WHAT YOU ARE ASKED TO DO:
Only lines containing the string "computer" belong in the answer; find them in the records and copy them.

GIVEN DATA:
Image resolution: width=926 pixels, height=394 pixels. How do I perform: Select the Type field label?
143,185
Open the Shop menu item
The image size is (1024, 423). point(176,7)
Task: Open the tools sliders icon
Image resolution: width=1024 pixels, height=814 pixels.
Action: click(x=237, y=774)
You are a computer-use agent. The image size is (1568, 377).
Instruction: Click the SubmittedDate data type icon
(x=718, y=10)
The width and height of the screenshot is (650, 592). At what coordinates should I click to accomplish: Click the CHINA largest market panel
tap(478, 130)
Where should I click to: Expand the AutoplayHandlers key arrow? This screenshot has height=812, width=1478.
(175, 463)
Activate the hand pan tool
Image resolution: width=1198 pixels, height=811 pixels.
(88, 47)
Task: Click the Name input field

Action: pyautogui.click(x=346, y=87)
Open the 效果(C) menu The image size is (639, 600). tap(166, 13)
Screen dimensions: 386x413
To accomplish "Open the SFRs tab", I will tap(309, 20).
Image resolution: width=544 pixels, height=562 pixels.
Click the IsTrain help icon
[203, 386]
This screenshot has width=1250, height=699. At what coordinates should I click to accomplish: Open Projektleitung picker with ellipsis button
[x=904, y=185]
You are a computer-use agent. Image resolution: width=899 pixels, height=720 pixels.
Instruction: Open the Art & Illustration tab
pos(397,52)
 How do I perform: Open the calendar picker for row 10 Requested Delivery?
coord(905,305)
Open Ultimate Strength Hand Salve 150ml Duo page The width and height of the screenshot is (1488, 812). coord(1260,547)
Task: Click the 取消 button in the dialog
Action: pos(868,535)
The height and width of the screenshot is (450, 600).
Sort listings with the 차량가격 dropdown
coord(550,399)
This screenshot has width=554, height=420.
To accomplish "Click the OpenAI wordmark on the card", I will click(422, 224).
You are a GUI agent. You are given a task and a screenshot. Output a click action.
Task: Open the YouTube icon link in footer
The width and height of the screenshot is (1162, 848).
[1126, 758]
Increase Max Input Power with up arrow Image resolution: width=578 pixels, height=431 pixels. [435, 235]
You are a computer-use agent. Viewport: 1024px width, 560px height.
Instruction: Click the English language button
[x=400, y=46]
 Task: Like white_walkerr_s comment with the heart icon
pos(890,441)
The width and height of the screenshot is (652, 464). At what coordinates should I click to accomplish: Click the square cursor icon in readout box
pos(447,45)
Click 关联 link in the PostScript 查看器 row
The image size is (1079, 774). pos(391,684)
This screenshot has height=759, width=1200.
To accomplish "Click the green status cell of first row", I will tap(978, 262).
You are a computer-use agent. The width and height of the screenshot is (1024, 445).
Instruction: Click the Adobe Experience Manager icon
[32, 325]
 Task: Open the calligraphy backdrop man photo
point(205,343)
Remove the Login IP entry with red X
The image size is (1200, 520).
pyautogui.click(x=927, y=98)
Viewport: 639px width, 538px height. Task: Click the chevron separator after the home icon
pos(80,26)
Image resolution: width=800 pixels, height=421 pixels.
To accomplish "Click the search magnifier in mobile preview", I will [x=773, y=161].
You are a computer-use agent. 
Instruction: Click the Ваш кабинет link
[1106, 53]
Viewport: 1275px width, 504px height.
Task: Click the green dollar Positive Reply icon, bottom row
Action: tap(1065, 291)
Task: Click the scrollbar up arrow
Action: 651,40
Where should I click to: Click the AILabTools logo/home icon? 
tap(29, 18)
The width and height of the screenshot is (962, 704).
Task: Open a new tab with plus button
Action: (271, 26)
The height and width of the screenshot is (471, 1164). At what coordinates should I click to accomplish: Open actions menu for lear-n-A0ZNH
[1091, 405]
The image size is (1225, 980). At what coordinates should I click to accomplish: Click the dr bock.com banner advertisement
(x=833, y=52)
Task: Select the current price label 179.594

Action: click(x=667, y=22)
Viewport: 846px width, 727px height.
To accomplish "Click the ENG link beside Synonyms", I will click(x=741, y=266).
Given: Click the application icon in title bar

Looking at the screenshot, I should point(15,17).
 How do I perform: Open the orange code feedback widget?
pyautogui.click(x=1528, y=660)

RESULT BELOW:
You are a computer-use agent. The image size is (1568, 377).
You are a computer-use agent. Image resolution: width=899 pixels, height=720 pixels.
You are a computer-use agent. Viewport: 1024px width, 560px height.
You are a computer-use agent. The width and height of the screenshot is (1024, 445).
You are a computer-use agent. 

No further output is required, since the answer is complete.